Maurice dropped the long, closely written epistle, Stared hard at the wall, and gave vent to a whistle. A Doctor! his sweet, little home-loving sister. A Doctor! one might as well prefix a Mister To Ruth Somerville, that most feminine name. And then in the wake of astonishment came Keen pity for all she had suffered. "Poor Ruth, She writes like an agonized woman, in truth, And like one torn with jealousy. Ah, I can see," He mused, "how the pure soul of sweet Mabel Lee Revolts at the bondage and shrinks from the ban That lies in the love of that sensual man. He is of the earth, earthy. He loves but her beauty, He cares not for conscience, or honor or duty. Like a moth she was dazzled and lured by the flame Of a light she thought love, till she learned its true name; When she found it mere passion, it lost all its charms.
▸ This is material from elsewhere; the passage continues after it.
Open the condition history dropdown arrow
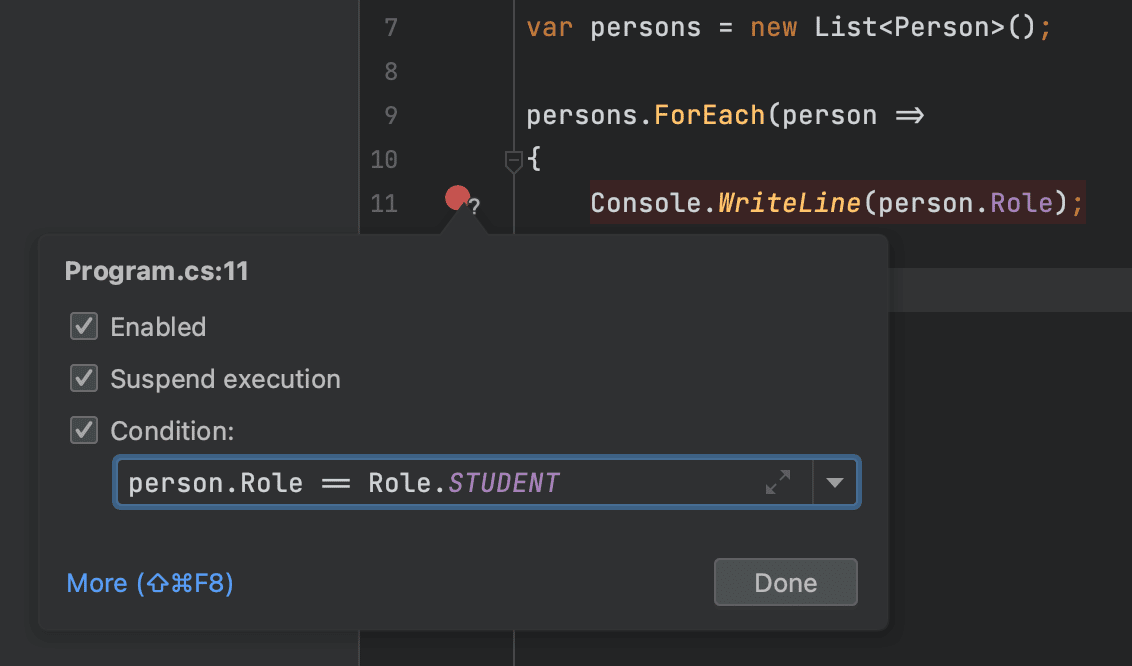Image resolution: width=1132 pixels, height=666 pixels. pos(836,482)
No wonder she flies from his fettering arms! God pity you, Mabel! poor ill mated wife; But my love, like a planet, shall watch o'er your life, Though all other light from your skies disappear, Like a sun in the darkness my love shall appear. Unselfish and silent, it asks no return, But while the great firmament lasts it shall burn."
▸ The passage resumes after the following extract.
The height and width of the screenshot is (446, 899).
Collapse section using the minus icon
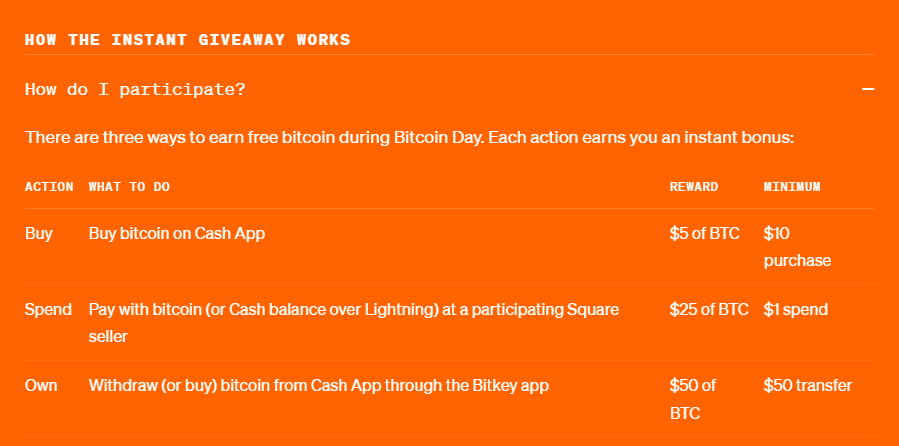(x=868, y=90)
Muse, muse, awake, and sing thy loneliest strain, Song, song, be sad with sorrow's deepest pain, Heart, heart, bow down and never bound again, My Lady grieves, she grieves.
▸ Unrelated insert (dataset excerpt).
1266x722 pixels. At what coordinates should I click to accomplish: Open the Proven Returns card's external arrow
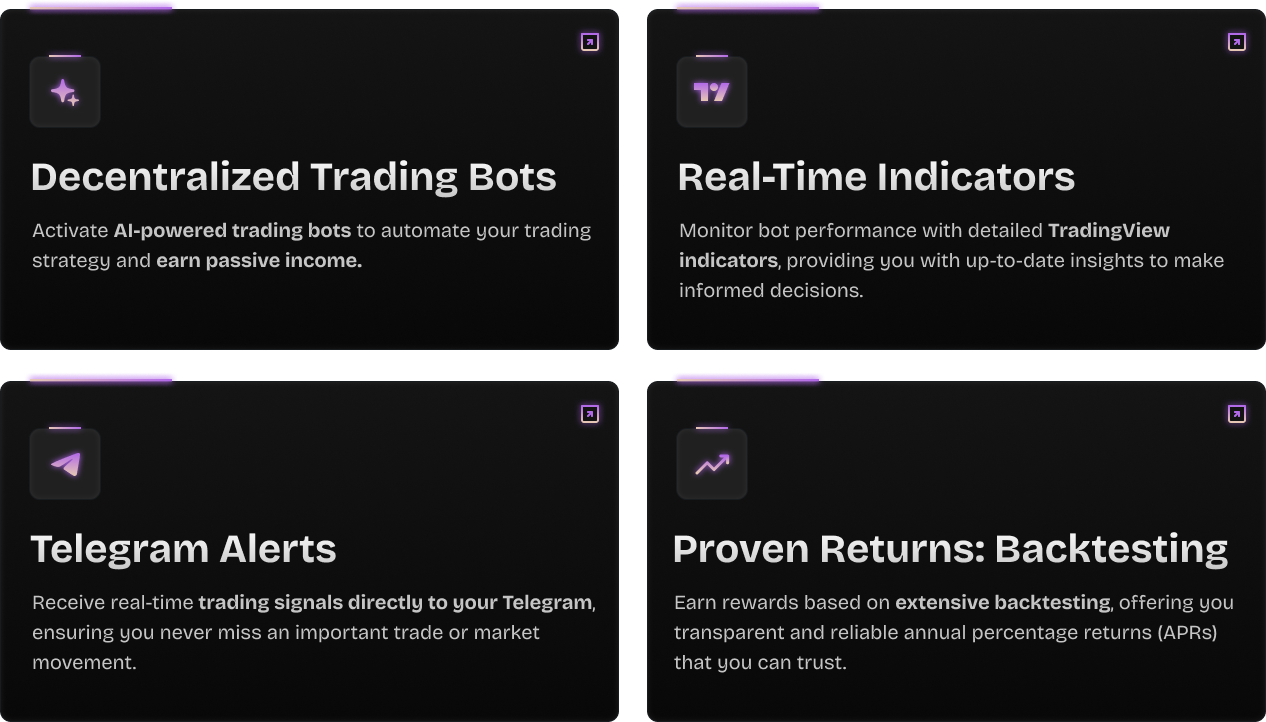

Night, night, draw close thy filmy mourning veil, Moon, moon, conceal thy beauty sweet and pale, Wind, wind, sigh out thy most pathetic wail, My Lady grieves, she grieves.

Time, time, speed by, thou art too slow, too slow, Grief, grief, pass on, and take thy cup of woe, Life, life, be kind, ah! do not wound her so, My Lady grieves, she grieves.

Sleep, sleep, dare not to touch mine aching eyes, Love, love, watch on, though fate thy wish denies, Heart, heart, sigh on, since she, my Lady, sighs, My Lady grieves, she grieves.



The flower breathes low to the bee, "Behold, I am ripe with bloom. Let Love have his way with me, Ere I fall unwed in my tomb."

The rooted plant sighs in distress To the winds by the garden walk "Oh, waft me my lover's caress, Or I shrivel and die on my stalk."

The whippoorwill utters her love In a passionate "Come, oh come," To the male in the depths of the grove, But the heart of a woman is dumb.

The lioness seeks her mate, The she-tiger calls her own— Who made it a woman's fate To sit in the silence alone?



VI.

Wooed, wedded and widowed ere twenty. The life Of Zoe Travers is told in that sentence. A wife For one year, loved and loving; so full of life's joy That death, growing jealous, resolved to destroy The Eden she dwelt in. Five desolate years She walked robed in weeds, and bathed ever in tears, Through the valley of memory. Locked in love's tomb Lay youth in its glory and hope in its bloom. At times she was filled with religious devotion, Again crushed to earth with rebellious emotion And unresigned sorrow.

Ah, wild was her grief! And the years seemed to bring her no balm of relief. When a heart from its sorrow time cannot estrange, God sends it another to alter and change The current of feeling. Zoe's mother, her one Tie to earth, became ill. When the doctors had done All the harm which they dared do with powder and pill, They ordered a trial of Dame Nature's skill. Dear Nature! what grief in her bosom must stir When she sees us turn everywhere save unto her For the health she holds always in keeping; and sees Us at last, when too late, creeping back to her knees, Begging that she at first could have given!

'Twas so Mother Nature's heart grieved o'er the mother of Zoe, Who came but to die on her bosom. She died Where the mocking bird poured out its passionate tide Of lush music; and all through the dark days of pain That succeeded, and over and through the refrain Of her sorrow, Zoe heard that wild song evermore. It seemed like a blow which pushed open a door In her heart. Something strange, sweet and terrible stirred In her nature, aroused by the song of that bird. It rang like a voice from the future; a call That came not from the past; yet the past held her all. To the past she had plighted her vows; in the past Lay her one dream of happiness, first, only, last.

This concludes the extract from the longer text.